Com o propósito de democratizar o acesso ao crédito com garantia e baixar as taxas de juros no Brasil, a Creditas, plataforma digital de empréstimos, anuncia a captação de mais R$ 165 milhões em investimentos na Série-C. A nova rodada teve como líder a Vostok Emerging Finance (VEF), fundo de investimento cotizado na Bolsa da Suécia focado em fintechs de mercados emergentes. Além do novo sócio, também participaram os atuais investidores da Creditas, incluindo Kaszek Ventures, Quona Capital, QED Investors, International Finance Corporation (“IFC” do Banco Mundial) e Naspers Fintech.

A Creditas cresceu 7 vezes nos últimos 12 meses e pretende utilizar os recursos para dar suporte ao plano de expansão da fintech, com os investimentos direcionados principalmente para tecnologia e expansão da base de clientes. Com 285 funcionários, a Creditas quer desenvolver novos produtos e explorar novos mercados no próximo ano.

“Queremos manter esse ritmo de crescimento acelerado nos próximos anos. Estamos só no começo, em 3 anos queremos crescer 30 vezes. Além disso, nosso objetivo é liderar a disseminação do crédito com garantia como instrumento para reduzir a taxa de juros do consumidor, fomentando o uso produtivo do endividamento”, aponta o CEO e fundador da Creditas, Sergio Furio.
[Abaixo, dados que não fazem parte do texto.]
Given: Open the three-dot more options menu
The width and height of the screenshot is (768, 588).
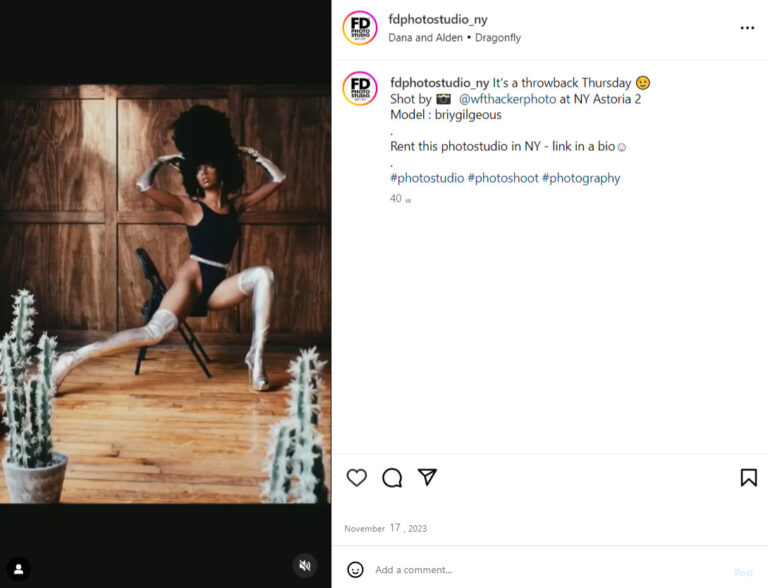Looking at the screenshot, I should click(747, 28).
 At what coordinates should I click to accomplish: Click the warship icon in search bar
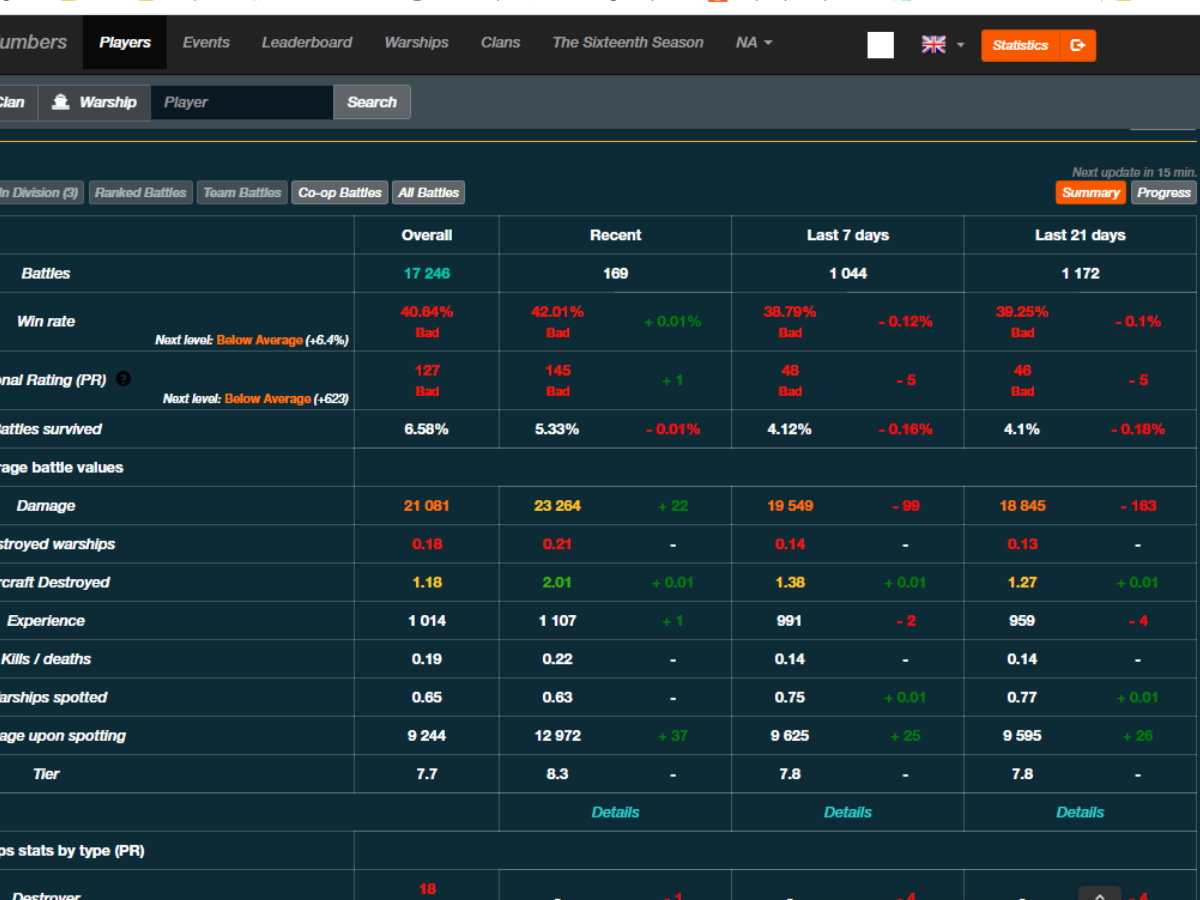tap(61, 102)
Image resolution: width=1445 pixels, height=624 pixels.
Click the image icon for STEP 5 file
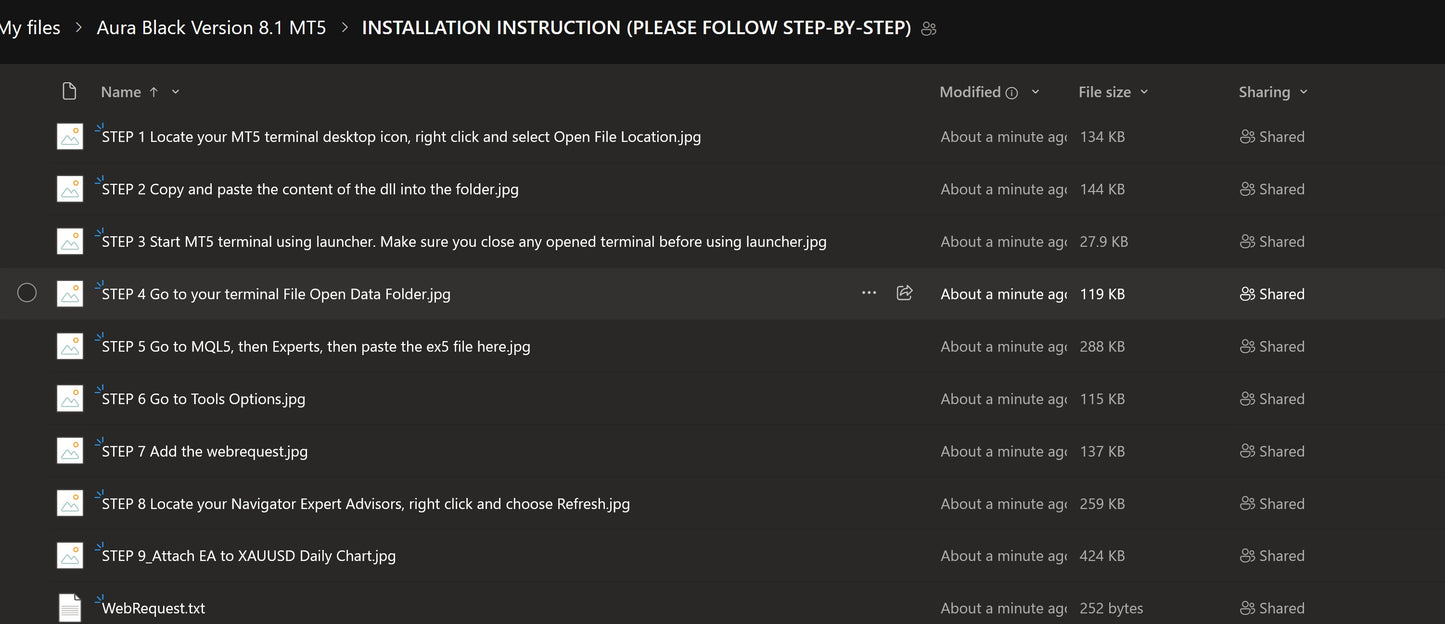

A Creditas é uma plataforma de empréstimo de crédito segura e digital, com a missão de reduzir o peso das dívidas no bolso dos brasileiros, oferecendo empréstimos com garantia ao consumidor com as taxas mais acessíveis do mercado, a partir de 1,15% a.m.

No Brasil, 70% dos imóveis e veículos estão quitados, mesmo assim, os proprietários acabam pagando uma das maiores taxas de juros no planeta em empréstimos sem garantia. A Creditas usa esses ativos como garantia para oferecer empréstimos mais baratos, seguindo o mesmo modelo dos EUA e a Europa.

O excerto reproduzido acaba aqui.